• _LISTED ENTRIES_:
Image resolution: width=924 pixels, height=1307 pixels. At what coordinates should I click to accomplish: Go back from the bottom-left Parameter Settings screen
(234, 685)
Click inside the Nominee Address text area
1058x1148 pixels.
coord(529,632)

• _WHAT YOU ARE ASKED TO DO_: Return the entries above word for word.

• _EXERCISE RESPONSE_:
Image resolution: width=924 pixels, height=1307 pixels. At what coordinates should I click to accomplish: Go back from the bottom-left Parameter Settings screen
(234, 685)
Click inside the Nominee Address text area
1058x1148 pixels.
coord(529,632)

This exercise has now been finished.